Homeless, hungry and trapped
Burchell makes passionate relief assistance appeal for her constituents
Passionate and on the brink of tears, Opposition People’s National Party Member of Parliament (MP) for St James Southern Nekeisha Burchell on Monday appealed for Hurricane Melissa relief assistance for her constituents, the majority of whom, she says, are not only homeless but hungry and trapped in their communities with the carcasses of their livestock.
Speaking at a media conference at the party’s Old Hope Road Headquarters, Burchell, who is director of marketing communications at the Office of the Leader of the Opposition, said she struggled to answer the desperate questions from her constituents about where they stood in the line-up to receive relief supplies.
“When I go to the communities I don’t know what to say to them because they ask me ‘MP, see my house, it was right here [but] it is no longer here, what do I do?’ I tell them I have not yet gotten word from the Government to tell us how we are going to help them to rebuild and to get their lives back together,” an emotional Burchell told the briefing.
“We are not asking because we are greedy. We are asking because the collaboration and the coordination on the ground is not reaching our people in South St James,” she said, noting that only one of the five routes to enter the “vast” constituency has been cleared so far with the others being blocked by downed lines, poles, landslides and rivers.
Burchell, who said five individuals in the constituency died during the onslaught of the Category 5 system, told journalists that she rued instructions given to residents who took refuge in shelters ahead of the storm.
“We still have communities that are marooned and do not have access to food. When we advised them to go to a shelter, like the shelter at Cambridge High School, we told them we were advised by the Government that food would come after the storm, which was a mistake, because some of them went in from as early as Monday of last week [before the hurricane hit on Tuesday] and they have not had food until now,” she said.
“We were able to send a little blow-up boat across the roadway to get to some and they got food for one night because the boat couldn’t hold much more. We have seen the helicopters flying in the sky above us in South St James, but most times they are going to St Elizabeth or Westmoreland, they are going to the sexy places where disaster grief is big profit and big public relations opportunities,” she added.
“In South St James we are farmers, we are humble people, we don’t like to beg but I am appealing on our behalf because we urgently need food for our people marooned in places like Catadupa, Jungle, Awful Gully, Retrieve. They were only able to get their dead out of the community just two days ago,” Burchell said.
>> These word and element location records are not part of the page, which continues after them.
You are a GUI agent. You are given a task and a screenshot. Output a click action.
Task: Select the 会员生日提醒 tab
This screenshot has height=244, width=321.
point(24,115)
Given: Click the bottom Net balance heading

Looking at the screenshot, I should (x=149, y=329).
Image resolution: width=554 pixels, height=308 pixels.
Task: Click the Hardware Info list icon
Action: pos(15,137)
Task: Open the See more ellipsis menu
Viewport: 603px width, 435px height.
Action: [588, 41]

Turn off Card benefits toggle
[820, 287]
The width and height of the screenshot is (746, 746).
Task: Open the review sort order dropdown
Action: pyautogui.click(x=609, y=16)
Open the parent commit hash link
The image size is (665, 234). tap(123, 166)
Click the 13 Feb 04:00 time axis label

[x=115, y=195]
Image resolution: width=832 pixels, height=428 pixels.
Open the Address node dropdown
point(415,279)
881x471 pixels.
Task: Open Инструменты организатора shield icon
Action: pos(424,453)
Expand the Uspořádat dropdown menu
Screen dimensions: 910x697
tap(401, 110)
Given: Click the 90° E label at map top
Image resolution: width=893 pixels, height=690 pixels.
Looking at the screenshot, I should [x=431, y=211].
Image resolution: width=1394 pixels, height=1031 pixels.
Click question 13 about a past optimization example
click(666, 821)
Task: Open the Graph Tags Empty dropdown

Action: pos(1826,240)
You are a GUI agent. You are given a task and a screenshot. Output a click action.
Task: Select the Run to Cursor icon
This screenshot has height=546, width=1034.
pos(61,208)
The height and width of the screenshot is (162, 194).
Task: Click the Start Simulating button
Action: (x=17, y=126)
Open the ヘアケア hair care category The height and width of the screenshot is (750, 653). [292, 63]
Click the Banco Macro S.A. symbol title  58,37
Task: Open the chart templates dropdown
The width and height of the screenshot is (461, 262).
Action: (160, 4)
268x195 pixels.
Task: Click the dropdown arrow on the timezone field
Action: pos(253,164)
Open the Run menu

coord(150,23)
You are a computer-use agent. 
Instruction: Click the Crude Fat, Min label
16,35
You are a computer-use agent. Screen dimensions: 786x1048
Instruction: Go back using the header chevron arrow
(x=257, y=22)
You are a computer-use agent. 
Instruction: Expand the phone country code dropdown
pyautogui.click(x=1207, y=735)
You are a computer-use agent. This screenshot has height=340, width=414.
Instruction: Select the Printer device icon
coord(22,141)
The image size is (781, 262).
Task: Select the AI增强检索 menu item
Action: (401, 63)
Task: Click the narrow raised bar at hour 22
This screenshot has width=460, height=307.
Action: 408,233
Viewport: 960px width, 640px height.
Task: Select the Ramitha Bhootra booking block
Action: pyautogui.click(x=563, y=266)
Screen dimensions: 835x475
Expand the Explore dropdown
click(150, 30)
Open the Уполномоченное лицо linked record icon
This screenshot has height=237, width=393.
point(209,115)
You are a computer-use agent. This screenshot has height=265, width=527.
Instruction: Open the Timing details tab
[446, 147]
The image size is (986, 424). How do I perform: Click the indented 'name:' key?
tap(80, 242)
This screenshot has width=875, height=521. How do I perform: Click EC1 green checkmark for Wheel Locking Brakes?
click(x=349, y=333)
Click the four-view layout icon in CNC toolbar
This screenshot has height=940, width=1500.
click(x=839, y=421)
She further appealed for the health authorities to move quickly to assist with the removal of dead animals from water sources in the communities.
“The cows are still floating, the goats are still floating in the waters that have taken and submerged communities like Spring Bottom in the Roehampton area,” Burchell said, noting that some 70 per cent of housing stock, business, livestock, and agriculture have been lost.
“I am asking you to help us to airlift some food into the communities…We have an urgent need in South St James and I know everybody is trying. All I’m asking is, don’t forget South St James in all of this… we need the donations to come to us too. We don’t want to stay left behind because we are deep rural,” she said.
Her colleague MP for St Catherine North Central, Natalie Neita-Garvey, said there had been disturbing gaps in the preparation of shelters and also charged that the Opposition was not included in any disaster preparedness or operational meetings ahead of the system’s impact.
“Our shelters must be ready and suitable to receive people before the storm with basic supplies prepositioned and shelter managers available, trained, and ready to serve. In some instances across Jamaica, the list of shelter managers included persons who were deceased, had migrated, or were simply unwilling to serve; these are gaps we must correct,” Neita-Garvey stated.
Hurricane Melissa now holds the record as the most intense storm ever to make landfall on Jamaica packing winds of 185 miles per hour.
The mega-storm which made landfall on Tuesday, October 28 near New Hope, Westmoreland, causing catastrophic flooding across the southern and western belt, left the island after effecting untold damage on infrastructure, vegetation, and lives. The death toll from the ferocious system is said to be at 32 so far.